Rethinking Model-based, Policy-based, and Value-based Reinforcement Learning via the Lens of Representation Complexity

TL;DR

This paper explores the hierarchy of representation complexity among RL paradigms, revealing that model representation is simpler than policy and value functions, with formal complexity results distinguishing their computational tractability.

Contribution

It introduces a formal hierarchy of representation complexity in RL, demonstrating the computational intractability of representing optimal policies and values compared to models.

Findings

Model representation is achievable with constant-depth circuits or MLPs.

Optimal policy and value functions are computationally intractable to represent with simple neural networks.

A hierarchy of complexity exists: model < policy < value in RL representations.

Abstract

Reinforcement Learning (RL) encompasses diverse paradigms, including model-based RL, policy-based RL, and value-based RL, each tailored to approximate the model, optimal policy, and optimal value function, respectively.

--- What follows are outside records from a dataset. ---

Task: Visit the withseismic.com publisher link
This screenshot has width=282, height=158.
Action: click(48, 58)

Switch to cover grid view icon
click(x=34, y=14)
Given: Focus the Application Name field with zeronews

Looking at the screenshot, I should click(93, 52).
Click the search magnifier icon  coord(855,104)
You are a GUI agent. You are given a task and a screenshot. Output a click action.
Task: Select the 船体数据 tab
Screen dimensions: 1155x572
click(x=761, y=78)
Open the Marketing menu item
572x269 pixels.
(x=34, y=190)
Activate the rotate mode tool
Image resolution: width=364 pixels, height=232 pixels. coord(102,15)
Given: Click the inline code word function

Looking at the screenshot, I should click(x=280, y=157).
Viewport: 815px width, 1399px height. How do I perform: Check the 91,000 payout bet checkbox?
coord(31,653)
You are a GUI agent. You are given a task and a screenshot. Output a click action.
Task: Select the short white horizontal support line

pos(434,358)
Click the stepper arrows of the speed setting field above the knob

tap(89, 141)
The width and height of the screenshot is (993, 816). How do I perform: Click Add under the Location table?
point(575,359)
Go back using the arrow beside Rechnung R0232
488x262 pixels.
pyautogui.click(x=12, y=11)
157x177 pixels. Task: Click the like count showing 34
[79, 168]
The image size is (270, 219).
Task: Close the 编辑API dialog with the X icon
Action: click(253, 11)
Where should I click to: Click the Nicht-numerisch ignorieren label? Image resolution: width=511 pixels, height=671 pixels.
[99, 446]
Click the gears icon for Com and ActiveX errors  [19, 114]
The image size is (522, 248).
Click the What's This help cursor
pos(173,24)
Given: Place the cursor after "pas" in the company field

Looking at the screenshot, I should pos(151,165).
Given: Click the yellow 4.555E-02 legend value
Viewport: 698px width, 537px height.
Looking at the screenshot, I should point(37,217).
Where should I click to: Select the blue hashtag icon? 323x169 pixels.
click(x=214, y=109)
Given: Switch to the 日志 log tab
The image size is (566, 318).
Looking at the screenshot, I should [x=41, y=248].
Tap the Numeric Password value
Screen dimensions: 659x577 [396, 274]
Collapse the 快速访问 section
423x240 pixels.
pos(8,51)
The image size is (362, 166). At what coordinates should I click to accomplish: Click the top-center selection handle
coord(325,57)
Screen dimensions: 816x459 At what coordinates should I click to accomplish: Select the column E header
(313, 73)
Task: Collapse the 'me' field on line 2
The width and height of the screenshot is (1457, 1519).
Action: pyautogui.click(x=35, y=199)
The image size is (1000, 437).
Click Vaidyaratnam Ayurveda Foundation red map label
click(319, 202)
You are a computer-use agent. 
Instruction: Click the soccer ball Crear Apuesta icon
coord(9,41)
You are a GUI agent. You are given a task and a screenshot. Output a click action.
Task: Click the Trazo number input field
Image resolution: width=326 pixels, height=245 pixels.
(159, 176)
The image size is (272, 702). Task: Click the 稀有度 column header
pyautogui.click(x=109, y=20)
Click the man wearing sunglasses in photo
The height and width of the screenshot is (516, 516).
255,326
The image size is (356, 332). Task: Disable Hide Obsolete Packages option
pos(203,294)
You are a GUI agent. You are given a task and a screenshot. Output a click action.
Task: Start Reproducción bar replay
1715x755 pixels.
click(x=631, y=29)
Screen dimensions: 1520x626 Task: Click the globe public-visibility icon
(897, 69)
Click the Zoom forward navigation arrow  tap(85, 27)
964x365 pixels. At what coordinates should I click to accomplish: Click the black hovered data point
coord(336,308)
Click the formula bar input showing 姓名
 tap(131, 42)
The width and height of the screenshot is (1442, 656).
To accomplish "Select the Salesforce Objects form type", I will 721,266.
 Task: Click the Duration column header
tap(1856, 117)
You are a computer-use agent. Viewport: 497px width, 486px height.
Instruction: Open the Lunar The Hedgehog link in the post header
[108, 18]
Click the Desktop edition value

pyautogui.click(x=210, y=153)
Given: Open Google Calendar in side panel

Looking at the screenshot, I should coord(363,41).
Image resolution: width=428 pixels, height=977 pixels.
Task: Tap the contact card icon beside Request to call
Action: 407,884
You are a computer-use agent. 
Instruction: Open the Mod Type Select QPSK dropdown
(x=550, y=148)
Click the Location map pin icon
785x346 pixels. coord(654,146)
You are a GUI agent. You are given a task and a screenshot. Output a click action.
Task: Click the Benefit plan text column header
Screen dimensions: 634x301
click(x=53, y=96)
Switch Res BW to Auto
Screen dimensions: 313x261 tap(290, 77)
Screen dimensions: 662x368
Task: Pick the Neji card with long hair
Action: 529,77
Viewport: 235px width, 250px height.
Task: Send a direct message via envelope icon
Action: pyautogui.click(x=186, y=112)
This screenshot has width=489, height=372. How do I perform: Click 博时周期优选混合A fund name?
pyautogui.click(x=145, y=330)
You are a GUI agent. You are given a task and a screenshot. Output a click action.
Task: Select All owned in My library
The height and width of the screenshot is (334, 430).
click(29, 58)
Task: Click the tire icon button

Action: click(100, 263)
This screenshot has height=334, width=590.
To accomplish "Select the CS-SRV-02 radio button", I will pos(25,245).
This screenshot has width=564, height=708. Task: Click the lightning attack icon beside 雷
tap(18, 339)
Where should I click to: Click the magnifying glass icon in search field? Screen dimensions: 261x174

This work investigates the potential hierarchy of representation complexity -- the complexity of functions to be represented -- among these RL paradigms. We first demonstrate that, for a broad class of Markov decision processes (MDPs), the model can be represented by constant-depth circuits with polynomial size or Multi-Layer Perceptrons (MLPs) with constant layers and polynomial hidden dimension. However, the representation of the optimal policy and optimal value proves to be $\mathsf{NP}$-complete and unattainable by constant-layer MLPs with polynomial size. This demonstrates a significant representation complexity gap between model-based RL and model-free RL, which includes policy-based RL and value-based RL. To further explore the representation complexity hierarchy between policy-based RL and value-based RL, we introduce another general class of MDPs where both the model and optimal policy can be represented by constant-depth circuits with polynomial size or constant-layer MLPs with polynomial size. In contrast, representing the optimal value is $\mathsf{P}$-complete and intractable via a constant-layer MLP with polynomial hidden dimension. This accentuates the intricate representation complexity associated with value-based RL compared to policy-based RL. In summary, we unveil a potential representation complexity hierarchy within RL -- representing the model emerges as the easiest task, followed by the optimal policy, while representing the optimal value function presents the most intricate challenge.